鞍懸寅二郎は明治二年(1869)から津山藩の権大参事を務めたリーダーである。権大参事とは版籍奉還後の藩に置かれた役職で、任命するのは旧藩主の知藩事ではなく政府である太政官であった。権大参事の鞍懸は明治四年(1871)に民部省の官吏に抜擢されたが、これは津山藩から引き抜かれたのではなく、二つの政府機関の兼務を命じられたのであった。それくらい優秀な人物だが、津山藩の生え抜きではない。出身は赤穂藩というよそ者で、若くして勘定奉行まで務めたキャリアを持つ。能吏は職場を選ばないのだ。

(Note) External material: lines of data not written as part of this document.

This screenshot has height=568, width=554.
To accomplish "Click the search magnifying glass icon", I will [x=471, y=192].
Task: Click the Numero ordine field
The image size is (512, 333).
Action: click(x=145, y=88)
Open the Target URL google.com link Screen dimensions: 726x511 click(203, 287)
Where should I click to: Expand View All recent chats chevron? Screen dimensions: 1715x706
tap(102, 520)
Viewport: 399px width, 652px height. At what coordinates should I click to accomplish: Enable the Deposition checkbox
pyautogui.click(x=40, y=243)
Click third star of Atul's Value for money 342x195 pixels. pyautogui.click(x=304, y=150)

鞍懸寅二郎の生涯については以前の記事「貞烈で純孝な母子の顕彰」で紹介した。政治的な立場は長州シンパの尊王攘夷派で、長州征伐には大反対だった。それゆえ新政府の覚えもめでたかったのだろう。
慶応四年(1868)、徳川慶喜から田安亀之助への徳川宗家の家督相続が決定されると、前津山藩主松平確堂(斉民)に後見が命じられた。このことから藩内では旧幕府に同情的な藩士が大勢を占めるようになった。彼らにとって政府と一体化する鞍懸寅二郎は異分子以外の何者でもない。顕彰碑の碑文から、寅二郎の最期の部分を抜粋しよう。
会詔廃藩為県君慮藩士疑懼請暇帰国訪議事局副議長河瀬重男商量夜正三更辤出門有賊戕君年卅八
廃藩置県の詔に際し寅二郎は藩士の動揺を考慮し、暇を請うて帰国し議事局副議長の河瀬重男を訪ねて相談した。夜中の十二時頃に挨拶をして門を出たところに賊がいて殺されてしまった。享年三十八。

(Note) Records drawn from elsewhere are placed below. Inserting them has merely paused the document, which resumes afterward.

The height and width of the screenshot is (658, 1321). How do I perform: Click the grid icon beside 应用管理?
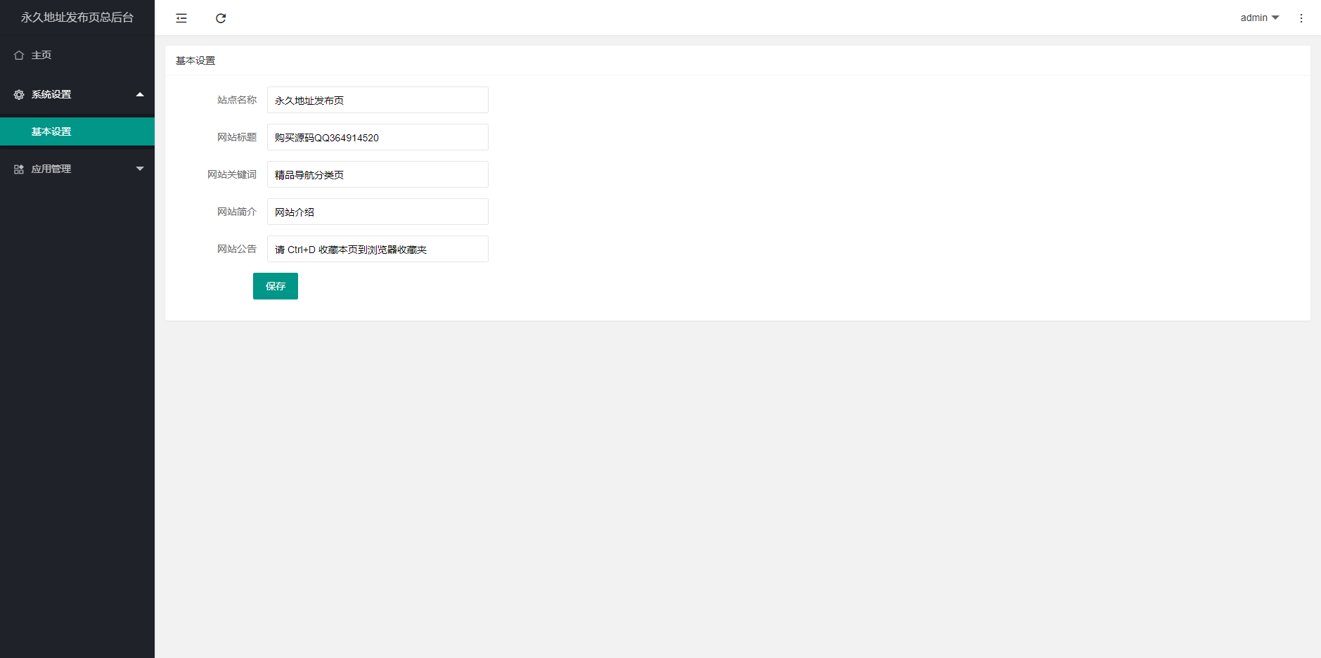pos(19,169)
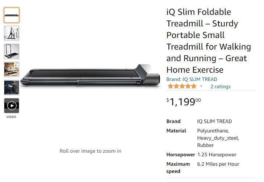This screenshot has width=264, height=182.
Task: Click the IQ SLIM TREAD brand value in specs
Action: click(x=214, y=121)
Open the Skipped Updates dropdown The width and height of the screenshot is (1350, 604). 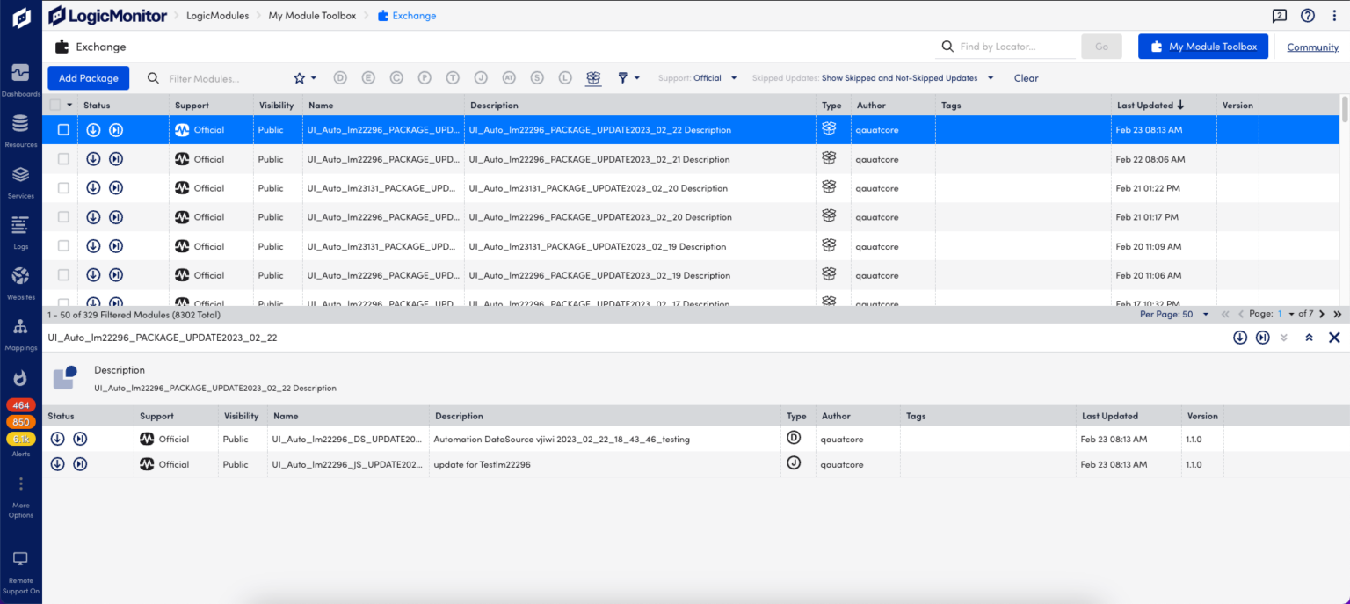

明治四年(1871)八月十二日のことであった。津山県当局は、その夜の外出者、在宅者を書き出させるよう命じたが、結局のところ未解決事件となった。この頃、下級武士たちはやきもきしていた。士族に入れてもらえるのか卒なのか、はたまた軽卒なのか。四民平等の考えなどこにもなかった。
そこで、旧藩主松平家は旧藩士の将来の生活の一助にと、手元に蓄えておいた金子を配当した。そして、これを「我等永訣之寸志に候」と述べたという。この金子がどれだけ不平不満を解消したのかは分からないが、涙を流さない者はいなかったのではないか。